Suzie Eisfelder
November 7, 2011

Typing on an iPad is a very different experience.  I learnt to touch type on a manual typewriter, my teacher was of the old school and she expected us to know where all the keys were without looking down on the keyboard.  Thanks to her I can now take notes at meetings or conferences without looking at my computer and that makes it very much easier as it means I don’t have to change my glasses in order to read what I’m typing, I can just keep typing while looking at the room or looking up at the white board or screen or just close my eyes. As an aside, I always wonder what people think when they see me close my eyes while continuing to type.

What makes this possible is a keyboard I can feel, with raised dots on two of the ‘home’ keys, the ‘f’ and ‘j’ keys, the ones I rest my forefingers on. I recall in 1980, when Dad bought a Sinclair ZX80 home computer, having great trouble with the keyboard as it was a membrane keyboard and there was very little tactile information coming back to me from my fingers.  It was very annoying to type with, I had to look down at my fingers and I had no idea where the keys were (this could be another article entirely). The computer itself was very annoying as it had almost no memory and the only way you could store programmes was to save them onto audio cassette which rarely loaded them back onto the computer, we found it less time consuming and easier on the nerves to type it all in again every time we wanted that programme. We also ran into problems when someone else wanted to watch TV as it used the TV as a display. The fact that there were several of us all wanting a go didn’t help. Anyway, if you want more information about them you can google it yourself and not rely on my fading memory, what I was wanting to write about is typing on the iPad.

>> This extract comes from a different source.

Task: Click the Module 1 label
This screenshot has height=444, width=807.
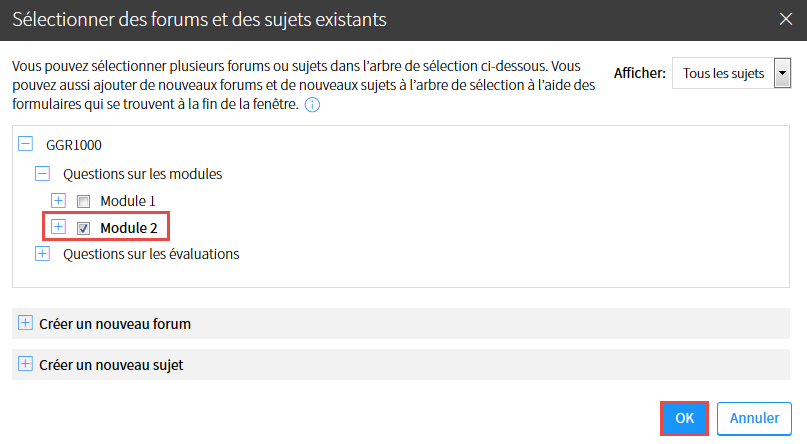Action: pyautogui.click(x=128, y=201)
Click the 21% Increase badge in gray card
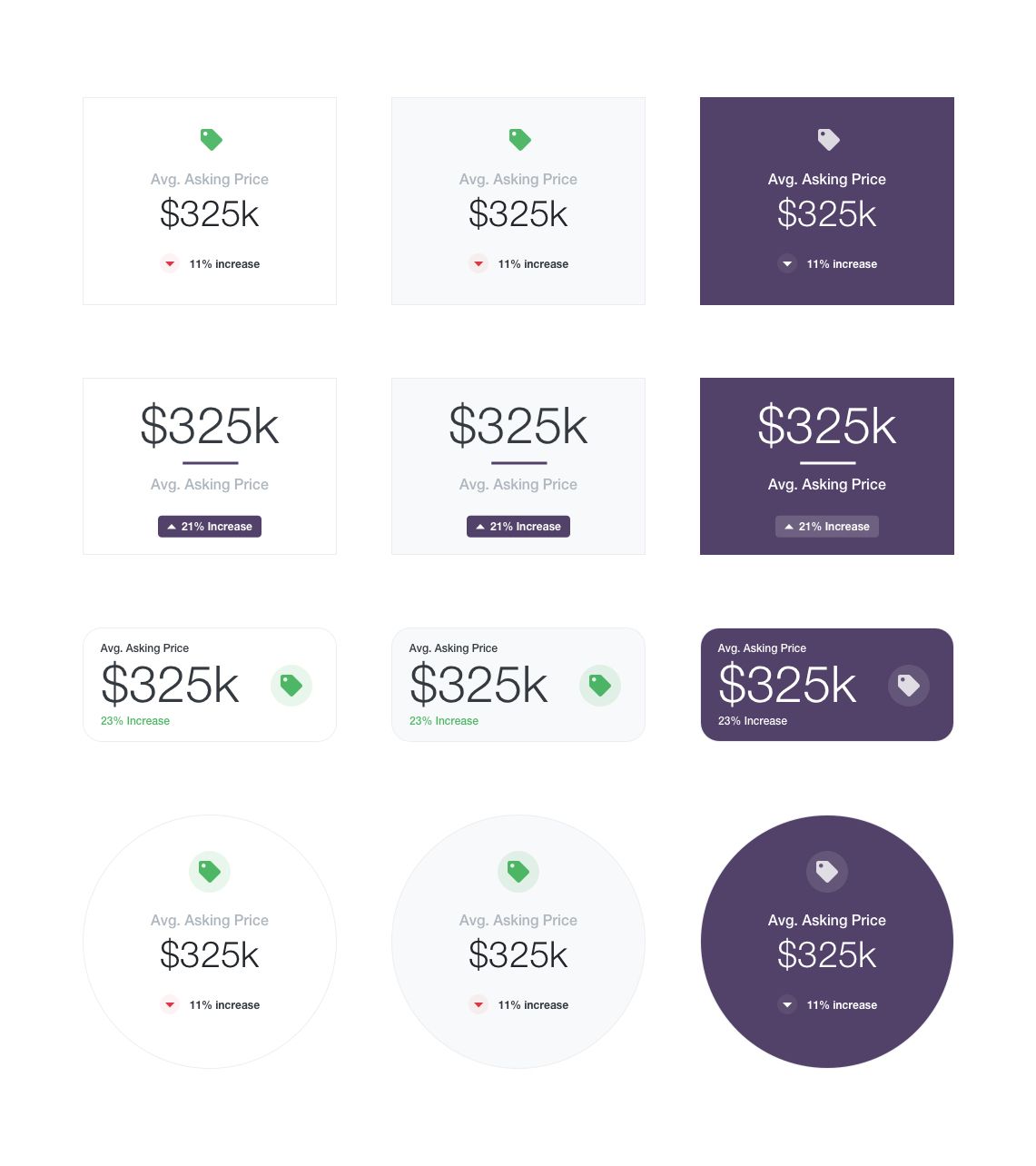Image resolution: width=1036 pixels, height=1166 pixels. click(518, 527)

The iPad has an onscreen keyboard.  It’s a little smaller than a regular laptop but not so small that I can’t fit my hands on it, it’s handy having small hands sometimes. The problem is it has no tactile feedback, no little raised bumps on any of the keys and I get absolutely zero feedback as to if I’m actually hitting the keys, let along the right keys.  I am managing to type quite a bit on it but I do need to spend a lot of time looking at the keyboard which is not so good for my neck. One thing I’ve noticed is that I’m starting to spend less time looking and I’m even getting some of the typing right despite not looking at it.

One thing that helps enormously is the predictive text programmed into the iPad.  Little things like capitalising the word ‘I’ are challenging as you need to hit the arrow to make the letter a capital then hit the letter then the space bar so it makes me have to think about typing this one letter word. Thanks to predictive text by just hitting the space bar both before and after the letter I find it’s capitalised the word. It also helps in so many other ways often completing the words for me but sometimes it has its drawbacks and gives me a word I’m not wanting to use making the sentence make absolutely no sense.

I’m going to continue using the iPad for typing as it’s really useful while I’m out and about, it’s going to be awesome for my travels in NZ and I plan to use it for writing quite a bit. I have several articles for both this blog and someone else’s blog I’ve been planning for a while but haven’t had time to write so I’ll be taking the opportunity of being away from most of my other activities to catch up on many of these articles.